(Task directions) Please keep pictures out and return the lines below exactly, from the one holding "Open 小山晃弘 profile avatar with hand" through the last, both included.

Segment Start: Data

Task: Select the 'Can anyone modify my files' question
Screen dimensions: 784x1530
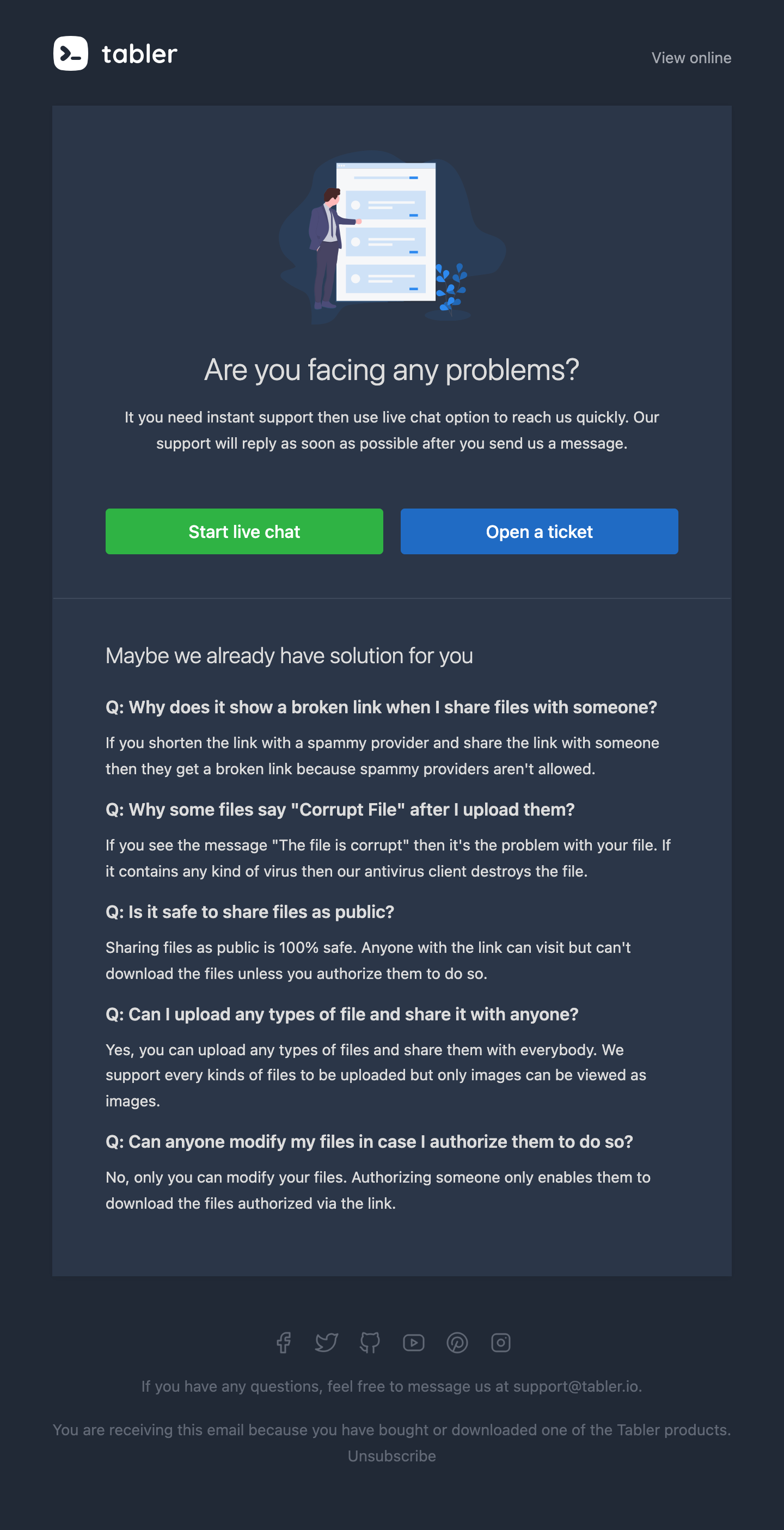Action: click(x=370, y=1142)
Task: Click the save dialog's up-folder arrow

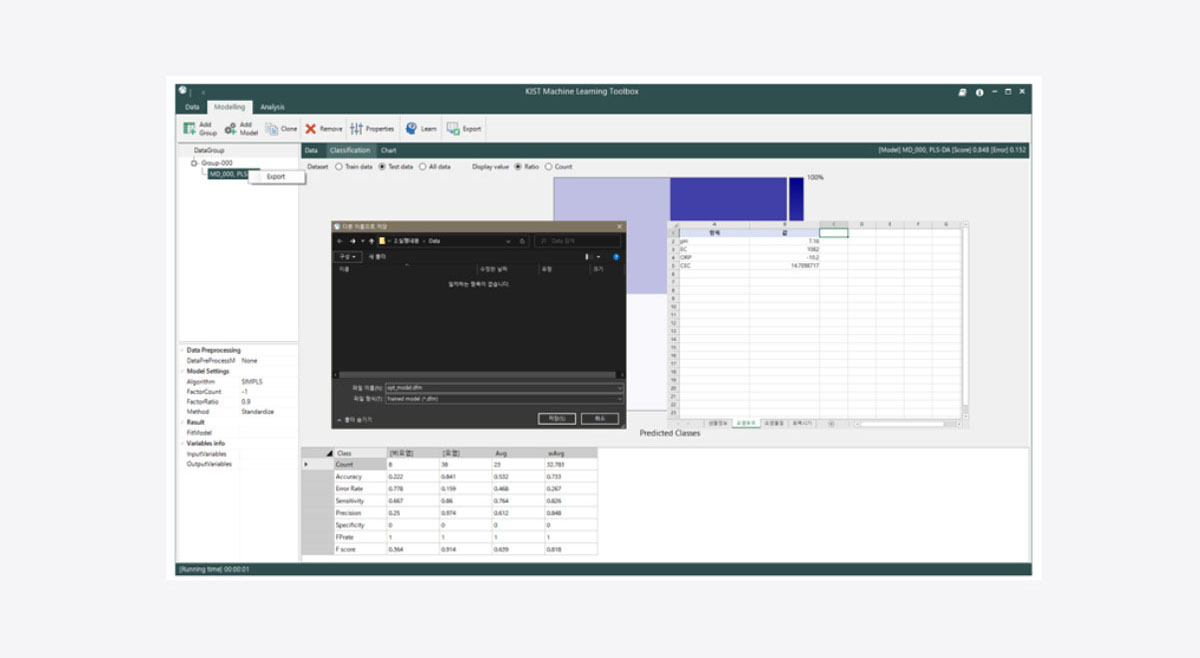Action: click(x=372, y=241)
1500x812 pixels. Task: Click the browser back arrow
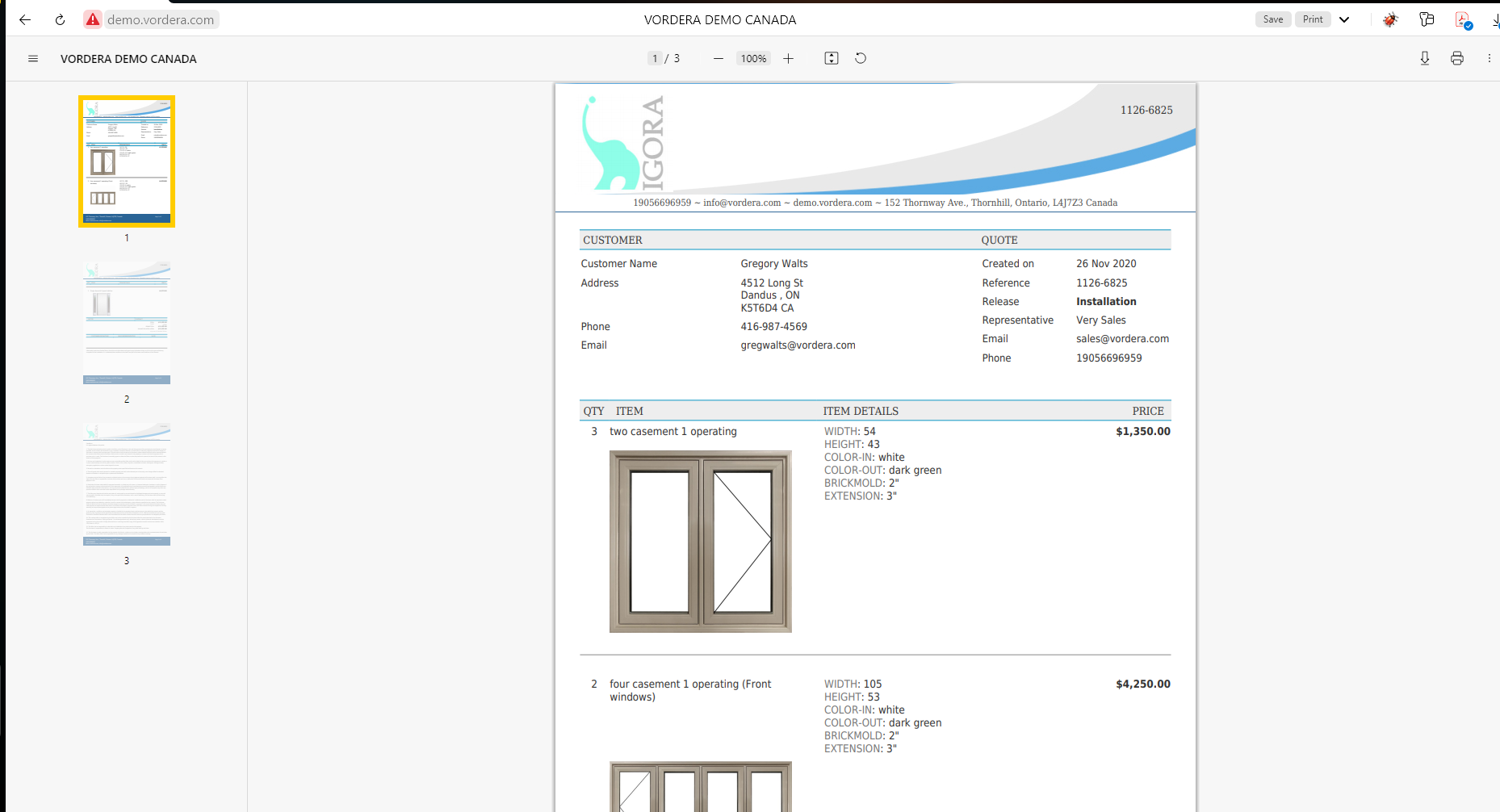pyautogui.click(x=25, y=20)
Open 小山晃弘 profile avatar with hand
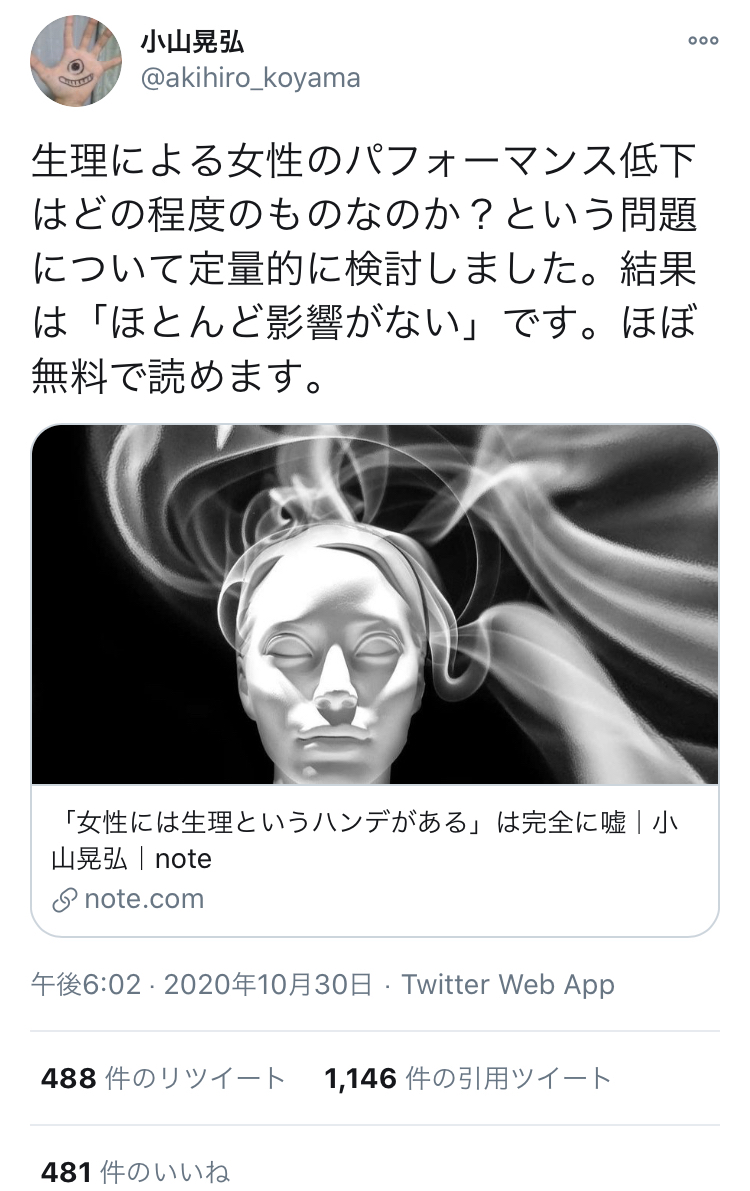750x1191 pixels. click(75, 61)
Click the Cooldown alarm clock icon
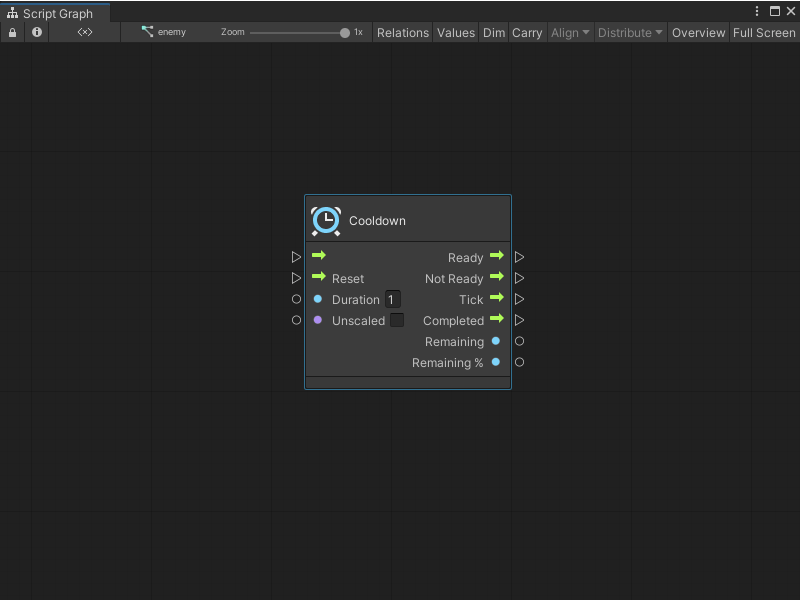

Segment End: Data

(Expected answer)
Open 小山晃弘 profile avatar with hand
750x1191 pixels. click(75, 61)
Click the Cooldown alarm clock icon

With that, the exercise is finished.